The week between Christmas and New Year’s was a very lonely one for Civil War soldiers away from home. Those who lived close enough were allowed to return home during the winter, but for the ones who were too far away, the winter was spent in camps constructed of dirt and logs with cracker barrel chimneys. Besides their loved ones, the topic on most every soldier’s mind was food. Victuals became especially scarce for Confederate soldiers, and those who were in Virginia suffered more profoundly because the state and its occupants had been depleted of crops and livestock early on in the war.

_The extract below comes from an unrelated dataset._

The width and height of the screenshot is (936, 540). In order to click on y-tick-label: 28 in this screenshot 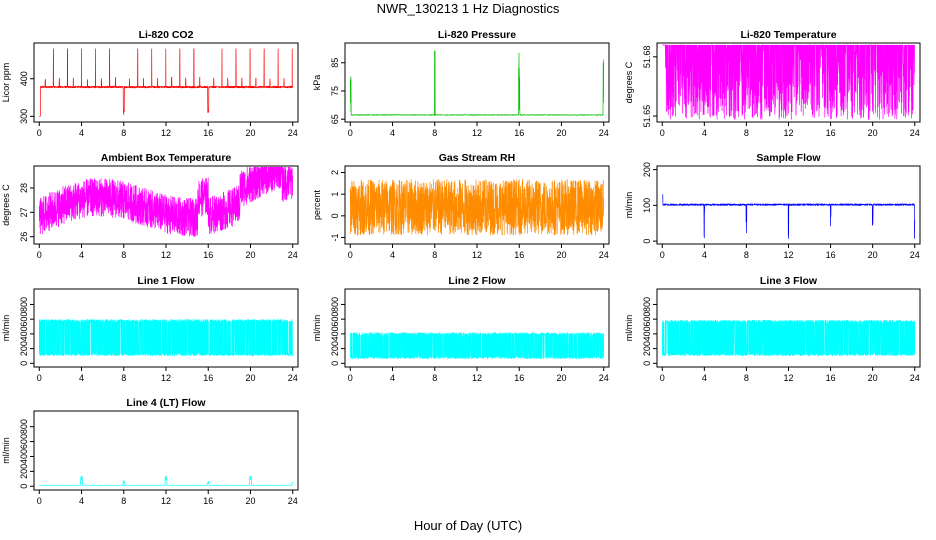, I will do `click(24, 188)`.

On Christmas Day, some regiments were treated to egg nog - and I mean the real stuff - made from eggs, cream, and nutmeg. Because whiskey was considered a daily ration, and used for medicinal purposes, it was also supplied for the yuletide drink, although most soldiers were only able to partake in a shot or two at most. Besides holiday cheer, the men enjoyed special treats when the army could supply them, or partook in treats sent to them in packages from home. These included brandy-soaked fruitcakes, cookies, gingerbread, and rock candy. They also enjoyed oysters, which were far more plentiful back then, but still considered a delicacy.
Loneliness was felt most profoundly on Christmas, as is apparent by the following letter written by Elisha Hunt Rhodes, who served the Union army with the 2nd Rhode Island Volunteer Infantry: “Christmas December 25, 1862. We have passed a very quiet day and except that we have been excused from drill, the day has been like others … In the evening … we had a sing. I should like to be at home on this Christmas night.”